A quick guide to security on your Ubuntu Linux desktop.
Posted October 22, 2012
By

Matt Hartley


(Page 2 of 2)

This isn't to say that they won't ever be a threat for a desktop Linux user, rather that it's highly unlikely. Nevertheless, there are some basic security practices that should be made part of your routine.

Run Security Updates – Whether for Ubuntu or something else altogether, keep those security updates current.

Secure Ports – If you don't need a port open, close it. A great GUI firewall manager is Gufw.

SSH RSA keys – For the sake of sanity, don't use weak passwords when running SSH on your Ubuntu box. Over the course of a day, you'll find countless attacks on your SSH port trying to crack what might be a weak password setup. I recommend using RSA keys instead. This prevents an attacker from "cracking" into your SSH setup via a password exploit.

Minimize attacks – Even though simply using RSA keys will help better secure your SSH setup, adding DenyHosts to the mix is good advice. This will keep malicious users from hitting your system and eating up resources, plus it will keep your log file a lot smaller.

AdBlockers/ NoScript Browser Add-ons – Add-ons such as NoScript or AdBlock Plus can help prevent javascript related exploits from creating problems through your browser in the first place.

There are countless additional things that can be done to further secure an Ubuntu installation, but these are the big things to consider. Now you may have noticed that I didn’t mention encryption of your home directory. For newbies, I'm against the idea of encrypting your home directory, simply because most people screw something up and lose their data.

For those set on encryption, however, my advice is to make a backup of your data BEFORE attempting to encrypt your home directory. Once you've done this, you can follow this guide to get you started in better securing your local home directory data.
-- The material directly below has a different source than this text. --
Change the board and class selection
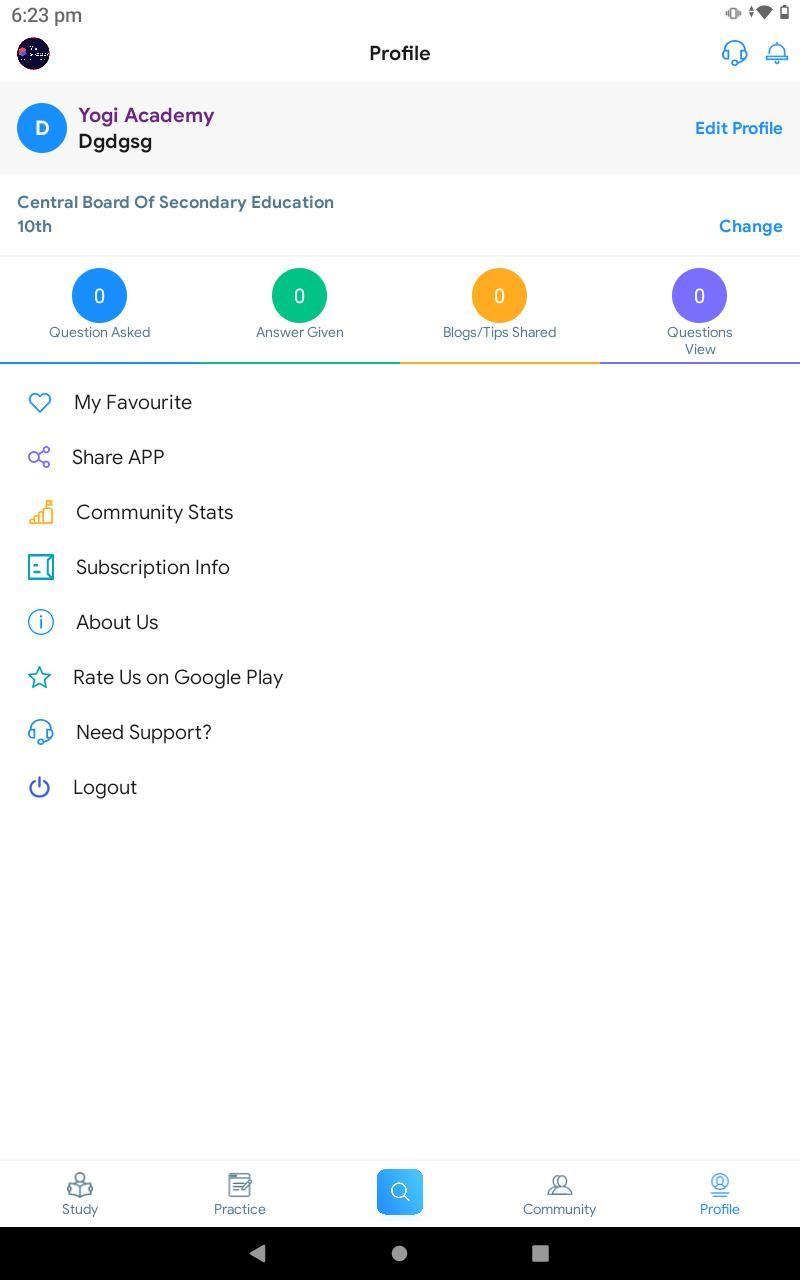Screen dimensions: 800x1280 pyautogui.click(x=751, y=226)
Everything above will provide you with a solid primer for better securing your data and keeping yourself free from exploits. But there is one last consideration that is, perhaps, the biggest untapped threat yet.
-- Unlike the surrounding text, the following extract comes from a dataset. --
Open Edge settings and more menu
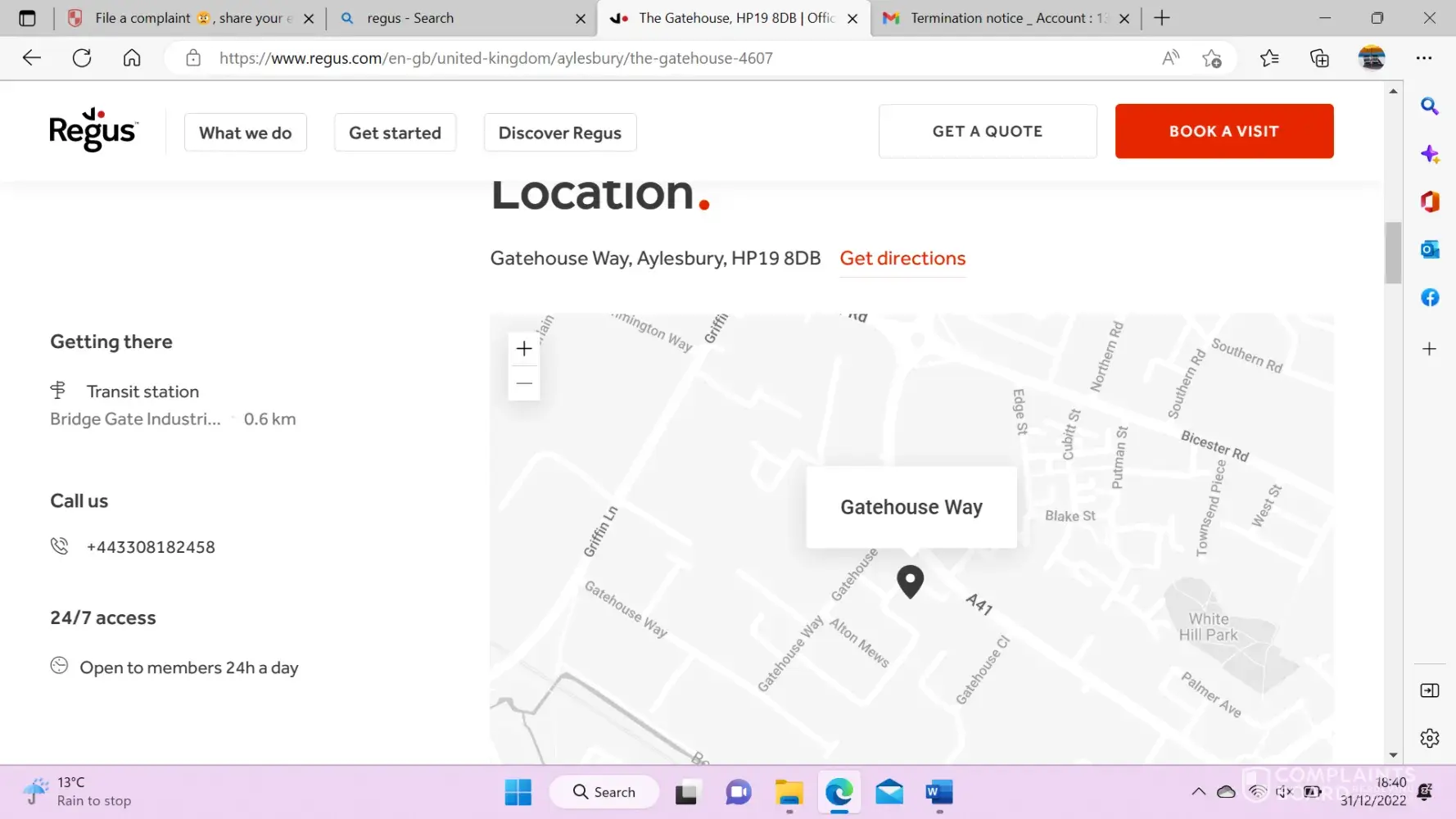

Anything executable is dangerous

I realize it must sound paranoid to say that anything that can be executable on an Ubuntu installation is a potential risk. Yet when you stop to think about it, for new users, it absolutely is a massive risk being completely ignored.

From mystery Deb packages to unknown PPA repositories, unless these things have been vetted by a trusted source you’re playing with fire.

Thus far we've been fortunate and no one has released a dangerous package to the Ubuntu-using masses. And if users simply stick to trusted software sources only, they will never experience a problem in this area.

But when you consider the vast amount of bash/python scripts and other little Ubuntu tweak-related hacks, it's clear that users need to pay close attention to what these changes are doing to their system. All one has to do is blindly grant root privileges to run a dangerous script or install malicious software, and the typical end user would be in real trouble.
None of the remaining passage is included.